Die Bautätigkeit in Peru geht 2023 deutlich zurück. Für Hersteller ergeben sich mittelfristig Lieferchancen durch neue Infrastrukturprojekte und Krisenvorsorge.

Von Janosch Siepen | Bogotá

Markttrends

Die peruanische Baukammer Capeco schätzt, dass die Produktion des Sektors 2023 um rund 3 Prozent sinken wird. Das prognostizieren auch das peruanische Wirtschafts- und Finanzministerium und das spanische Kreditinstitut BBVA. Im 1. Halbjahr 2023 nahm die Bautätigkeit um 10 Prozent gegenüber dem Vorjahreszeitraum ab.
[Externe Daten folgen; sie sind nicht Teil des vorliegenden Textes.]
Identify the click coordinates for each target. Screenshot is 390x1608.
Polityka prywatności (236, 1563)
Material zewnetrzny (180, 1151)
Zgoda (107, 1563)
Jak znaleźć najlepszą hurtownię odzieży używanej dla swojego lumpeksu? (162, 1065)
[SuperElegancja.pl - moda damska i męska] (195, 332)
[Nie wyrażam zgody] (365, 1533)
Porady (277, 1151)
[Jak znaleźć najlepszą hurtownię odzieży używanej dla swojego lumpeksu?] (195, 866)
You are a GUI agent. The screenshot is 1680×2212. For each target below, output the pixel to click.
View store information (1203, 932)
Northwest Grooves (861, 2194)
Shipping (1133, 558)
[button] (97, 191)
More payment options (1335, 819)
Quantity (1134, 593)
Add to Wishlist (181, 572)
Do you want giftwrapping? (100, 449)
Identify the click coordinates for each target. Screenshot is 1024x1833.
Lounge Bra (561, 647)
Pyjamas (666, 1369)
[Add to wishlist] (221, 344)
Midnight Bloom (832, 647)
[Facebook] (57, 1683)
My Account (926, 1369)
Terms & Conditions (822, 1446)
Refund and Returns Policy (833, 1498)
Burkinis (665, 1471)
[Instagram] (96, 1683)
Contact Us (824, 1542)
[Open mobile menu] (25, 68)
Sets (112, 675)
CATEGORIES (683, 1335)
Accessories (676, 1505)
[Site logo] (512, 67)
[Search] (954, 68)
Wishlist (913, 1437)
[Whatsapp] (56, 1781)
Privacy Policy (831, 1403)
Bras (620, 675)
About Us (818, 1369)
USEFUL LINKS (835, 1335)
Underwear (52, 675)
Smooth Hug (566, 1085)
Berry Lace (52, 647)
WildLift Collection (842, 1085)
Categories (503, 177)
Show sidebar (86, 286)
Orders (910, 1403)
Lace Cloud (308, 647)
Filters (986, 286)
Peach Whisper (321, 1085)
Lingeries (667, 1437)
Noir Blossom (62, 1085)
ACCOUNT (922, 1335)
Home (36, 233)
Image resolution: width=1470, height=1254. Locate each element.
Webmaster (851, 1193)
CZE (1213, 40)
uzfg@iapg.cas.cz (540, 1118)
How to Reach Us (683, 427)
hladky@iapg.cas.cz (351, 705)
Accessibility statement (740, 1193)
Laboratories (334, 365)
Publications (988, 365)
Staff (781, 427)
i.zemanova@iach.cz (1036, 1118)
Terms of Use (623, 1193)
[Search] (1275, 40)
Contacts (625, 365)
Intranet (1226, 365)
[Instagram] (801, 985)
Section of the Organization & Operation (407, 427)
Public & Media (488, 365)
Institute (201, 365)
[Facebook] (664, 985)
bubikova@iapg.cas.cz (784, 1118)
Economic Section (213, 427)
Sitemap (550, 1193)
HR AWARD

Der Zementverbrauch ging im April im Vergleich zum Vorjahresmonat um 16,1 Prozent zurück, das ist der stärkste Einbruch seit Juni 2020.

Grund für die schlechten Aussichten sind unter anderem die schwachen Privatinvestitionen in Peru. Die Bruttoanlageinvestitionen sanken bereits im 1. Quartal 2023 um etwa ein Viertel gegenüber Ende 2022. Auch die Beschäftigung ging zurück.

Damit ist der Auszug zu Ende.